Known as the MRO Blockchain Alliance, it will explore how blockchain can be applied throughout the MRO chain, from the manufacture of aircraft parts through to repairs and logistics. It is also exploring how smart contracts can be used within the industry.

While it can seem like every industry under the sun is looking at blockchain, the benefits for aircraft MRO are potentially significant.

According to PwC, blockchain could be used to cut MRO costs by $3.5bn worldwide – around 5% of overall costs – and boost revenue within the aerospace industry by as much as 4%, or $40bn.

Making blockchain in aircraft maintenance a reality

The alliance was first proposed in 2019 at an event held by HAECO Group, one of the world’s leading aircraft maintenance and engineering companies, and is formed of some of the biggest players within the aircraft MRO industry.

In addition to HAECO Group, members include Bolloré Logistics, Cathay Pacific, FLYdocs, Ramco Systems, SITA and Willis Lease Finance Corporation. International law firm Clyde & Co is also providing support.

Over the next few months, the alliance with develop and launch a proof-of-concept blockchain solution that will enable the tracking of aircraft parts across the industry, both when they are being moved and maintained.

This will involve a host of different players in the aerospace industry, including lessors, airlines and original equipment manufacturers.

It will see each part be given both a digital passport, which verifies it as the authentic part it is being represented as, and a digital thread, which provides a complete history of where it has been and who it has been in the custody of.

This will represent a dramatic change for the industry, which currently has no global database, only partial digitalisation and only sees partial sharing of such data.
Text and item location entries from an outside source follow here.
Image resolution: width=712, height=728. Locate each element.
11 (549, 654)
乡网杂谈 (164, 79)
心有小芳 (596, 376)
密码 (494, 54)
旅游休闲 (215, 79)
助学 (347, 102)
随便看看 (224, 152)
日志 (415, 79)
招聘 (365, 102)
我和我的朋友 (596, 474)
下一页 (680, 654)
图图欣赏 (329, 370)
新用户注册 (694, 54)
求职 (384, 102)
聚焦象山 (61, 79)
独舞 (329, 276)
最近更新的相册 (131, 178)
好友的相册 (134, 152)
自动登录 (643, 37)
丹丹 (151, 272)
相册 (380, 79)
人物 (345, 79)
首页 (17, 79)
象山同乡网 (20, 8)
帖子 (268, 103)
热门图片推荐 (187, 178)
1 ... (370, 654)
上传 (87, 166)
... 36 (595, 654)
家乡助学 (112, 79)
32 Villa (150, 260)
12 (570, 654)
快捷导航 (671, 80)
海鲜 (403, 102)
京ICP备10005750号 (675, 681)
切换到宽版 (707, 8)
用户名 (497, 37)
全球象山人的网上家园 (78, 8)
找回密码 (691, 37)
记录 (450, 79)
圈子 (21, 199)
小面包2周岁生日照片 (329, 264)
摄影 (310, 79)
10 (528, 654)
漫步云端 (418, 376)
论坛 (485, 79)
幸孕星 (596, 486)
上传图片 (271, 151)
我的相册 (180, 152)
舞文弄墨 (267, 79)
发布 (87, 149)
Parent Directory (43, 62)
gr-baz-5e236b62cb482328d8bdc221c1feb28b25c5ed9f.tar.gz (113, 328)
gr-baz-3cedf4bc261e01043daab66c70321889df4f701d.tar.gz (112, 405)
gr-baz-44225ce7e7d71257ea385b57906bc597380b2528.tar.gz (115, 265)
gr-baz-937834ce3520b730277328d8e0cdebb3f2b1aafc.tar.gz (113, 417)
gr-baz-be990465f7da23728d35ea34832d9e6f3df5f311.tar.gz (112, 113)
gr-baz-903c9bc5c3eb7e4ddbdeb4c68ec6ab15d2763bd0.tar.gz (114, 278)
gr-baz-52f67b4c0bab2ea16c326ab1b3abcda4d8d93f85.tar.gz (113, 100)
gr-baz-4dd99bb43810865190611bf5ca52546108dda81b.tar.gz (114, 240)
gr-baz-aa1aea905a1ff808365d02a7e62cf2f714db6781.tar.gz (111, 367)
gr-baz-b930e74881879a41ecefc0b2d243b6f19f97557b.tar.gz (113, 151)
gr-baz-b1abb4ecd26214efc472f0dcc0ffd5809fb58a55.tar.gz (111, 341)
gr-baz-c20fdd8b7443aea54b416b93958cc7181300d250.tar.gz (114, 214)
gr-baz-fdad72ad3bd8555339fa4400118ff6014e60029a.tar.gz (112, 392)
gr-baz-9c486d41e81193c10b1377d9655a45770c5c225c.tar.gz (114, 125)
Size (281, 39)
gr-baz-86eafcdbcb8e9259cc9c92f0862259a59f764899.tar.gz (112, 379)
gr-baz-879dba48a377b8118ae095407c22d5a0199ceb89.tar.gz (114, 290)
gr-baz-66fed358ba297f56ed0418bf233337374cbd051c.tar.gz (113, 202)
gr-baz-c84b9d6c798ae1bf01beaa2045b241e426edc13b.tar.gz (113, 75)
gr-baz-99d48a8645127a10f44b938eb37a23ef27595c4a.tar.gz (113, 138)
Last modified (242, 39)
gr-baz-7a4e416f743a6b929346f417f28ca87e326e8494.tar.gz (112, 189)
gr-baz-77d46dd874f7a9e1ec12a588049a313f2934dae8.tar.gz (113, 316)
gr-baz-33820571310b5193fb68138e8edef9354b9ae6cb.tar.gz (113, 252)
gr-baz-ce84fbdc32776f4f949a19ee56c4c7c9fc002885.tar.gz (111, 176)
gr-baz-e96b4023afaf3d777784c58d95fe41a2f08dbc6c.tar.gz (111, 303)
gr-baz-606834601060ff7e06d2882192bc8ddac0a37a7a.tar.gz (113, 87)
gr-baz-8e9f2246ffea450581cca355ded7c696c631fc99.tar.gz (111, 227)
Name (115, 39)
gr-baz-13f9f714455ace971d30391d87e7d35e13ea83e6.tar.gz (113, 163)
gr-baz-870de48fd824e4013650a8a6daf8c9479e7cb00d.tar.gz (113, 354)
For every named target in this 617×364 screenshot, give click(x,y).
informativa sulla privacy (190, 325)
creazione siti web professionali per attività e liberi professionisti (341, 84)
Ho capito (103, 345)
As a result, it is hoped that the blockchain solution could bring dramatic benefits for the aircraft MRO industry, which handles 25 billion parts a year.

“In an industry as interconnected as ours, the ability to share and record common data in a secure way without giving up control of that data is fundamental to driving new efficiencies in air travel. This is particularly true for the MRO sector,” said Matthys Serfontein, president of Air Travel Solutions for SITA.

The alliance plans to have the first proof-of-concept live in the second quarter of 2020.